Every firm that hopes to be and remain competitive on any level in the market must appreciate the significance of innovation. Each firm must build a capacity to not only innovate once but also to keep developing past the initial innovation, a phenomenon known innovation persistence [ CITATION Tom13 l 1033 ]. Owing to the obstacles that may be faced in innovation, innovation persistence is most efficient when guided by an explicit innovation strategy. A good innovation strategy consists of a set of explicit and coherent policies that are mutually reinforcing, promoting alignment towards a given goal and clarifying objectives within an organization. These principles apply on a much amplified scale to larger companies as compared to smaller firms as getting it wrong for them spells consequences that are much direr. In the technology field, innovation is a perpetual affair which manifests much more frequently than other fields. Firms in this field apply various strategies such as R&D intensive, market driven and science based among others to stay ahead of competition and have a unique attraction to the target consumer group. Two such firms are Nokia and Apple who have gone through various innovation phases using varied strategies and are recognized as having had an immense on the market at different points in time.
Strategy and Innovation for Creating, Capturing and Sharing Long-Term Value.
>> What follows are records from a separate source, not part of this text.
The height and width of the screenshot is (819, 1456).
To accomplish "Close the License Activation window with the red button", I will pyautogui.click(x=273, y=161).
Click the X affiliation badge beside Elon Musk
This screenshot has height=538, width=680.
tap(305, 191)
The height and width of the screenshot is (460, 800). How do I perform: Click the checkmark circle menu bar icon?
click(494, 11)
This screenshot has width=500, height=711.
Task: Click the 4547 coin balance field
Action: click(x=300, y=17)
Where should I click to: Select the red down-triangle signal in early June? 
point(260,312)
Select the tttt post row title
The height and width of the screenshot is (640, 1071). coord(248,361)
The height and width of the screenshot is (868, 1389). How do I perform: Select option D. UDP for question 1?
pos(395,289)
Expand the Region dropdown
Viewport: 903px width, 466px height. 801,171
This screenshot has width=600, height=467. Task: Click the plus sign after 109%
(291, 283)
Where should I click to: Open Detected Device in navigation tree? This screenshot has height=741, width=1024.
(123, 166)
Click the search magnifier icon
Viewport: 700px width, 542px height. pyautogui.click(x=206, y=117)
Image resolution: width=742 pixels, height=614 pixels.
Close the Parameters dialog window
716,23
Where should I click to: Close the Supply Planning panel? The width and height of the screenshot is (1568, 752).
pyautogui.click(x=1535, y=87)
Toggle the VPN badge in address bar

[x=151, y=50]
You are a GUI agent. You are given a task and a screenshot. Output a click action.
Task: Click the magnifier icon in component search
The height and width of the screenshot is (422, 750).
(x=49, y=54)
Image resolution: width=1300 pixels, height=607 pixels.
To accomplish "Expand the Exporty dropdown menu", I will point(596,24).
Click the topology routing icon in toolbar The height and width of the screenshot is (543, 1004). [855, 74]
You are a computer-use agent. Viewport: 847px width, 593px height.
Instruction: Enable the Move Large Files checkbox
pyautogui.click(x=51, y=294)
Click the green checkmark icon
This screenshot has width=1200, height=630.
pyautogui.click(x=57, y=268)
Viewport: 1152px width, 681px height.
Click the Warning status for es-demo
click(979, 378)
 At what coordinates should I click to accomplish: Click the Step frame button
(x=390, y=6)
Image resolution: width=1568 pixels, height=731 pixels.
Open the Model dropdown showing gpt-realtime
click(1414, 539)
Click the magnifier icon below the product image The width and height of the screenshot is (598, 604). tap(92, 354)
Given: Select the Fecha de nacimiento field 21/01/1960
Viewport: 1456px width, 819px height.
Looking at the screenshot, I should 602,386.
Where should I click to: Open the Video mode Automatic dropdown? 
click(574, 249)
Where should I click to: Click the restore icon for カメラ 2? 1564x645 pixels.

Nokia has a long history rich in instances of innovation to adapt to changing times. It started off as a paper mill operation in the nineteenth century. It has since dabbled in rubber boots, tires, cable, mobile devices and telecommunications infrastructure equipment. Its biggest moment came in the 1980s when it introduced the first fully digital local telephone exchange and car phone. It soon followed with the first phone to make a GSM call over a Nokia developed network. It then made a strategic decision to specialize in telecommunications and mobile.